At 4.00pm, voting almost ground to a halt. The voter turnout was only 74% and this was very worrying. The low voter turnout means they can pad the ballot boxes with ‘phantom voters’. One hour later, when polling ended, the voter turnout spiralled to 79%. We were perplexed. Where did the extra 5% come from? This represents about 4,000 votes. Traffic was at a standstill and no one could enter or leave town. How did these 4,000 voters get to the polling stations?Three days before Polling Day, we were told that the 1,100 postal votes had been counted and that more than 300 votes had gone to the opposition. The Elections Commission issued a statement denying this and said that the postal votes had not been counted yet. When the official results were announced, 1,039 votes went to BN and only 86 to Pakatan Rakyat.

What was more alarming was that if you added the BN votes to the PR votes, the sum total does not tally with the total number of postal votes cast. This issue was raised with the Elections Commission who promised to look into the matter. Rest assured there will be NFA (no further action).

Around mid-morning of Polling Day, the PAS workers discovered the back gates to the polling stations all unlocked. Suspecting that this may be the route the ‘phantom voters’ would use to get into the polling stations, they locked the gates and stood guard the whole day. Invariably, the ‘phantom voters’ somehow got in between 4.00pm to 5.00pm to boost the voter turnout from 74% to 79%.

So, there is more to the Kuala Terengganu by-election than what the figures show. Sitting in Kuala Lumpur and analysing what happened based purely on figures does not give you the real picture. You have to be there to see the Chinese ‘old folk’ voters as opposed to the younger Malays who came home to vote to understand what happened. You have to be caught in the traffic gridlock where no one in town could get out and those outside town could not get in to also understand what happened.

Officially, Pakatan Rakyat won with just 2,631 votes and the Chinese voted BN. Unofficially, the figure is much higher and what BN got was only the votes from the older Chinese residents of Kuala Terengganu who had been threatened by BN. The younger Chinese from outside the state who would have told BN to go to hell did not come back to do just that.

Note that Ahmad Said told the Chinese: if you are nice to me, I will be nice to you, and if you are not nice to me, I will be ten times more not nice to you.

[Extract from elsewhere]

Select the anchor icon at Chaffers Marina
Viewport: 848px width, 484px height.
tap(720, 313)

And Rosmah Mansor reminded the voters that the government knows whom you voted for. While her husband, the Deputy Prime Minister, told the Chinese, you must show your gratitude to the government. And without the 3,000 outstation Chinese to ‘balance’ the votes of the ‘old folks’ who remember only too well the aftermath of the 11 May 1969 general election, the ‘Chinese’ areas ‘fell’ to BN.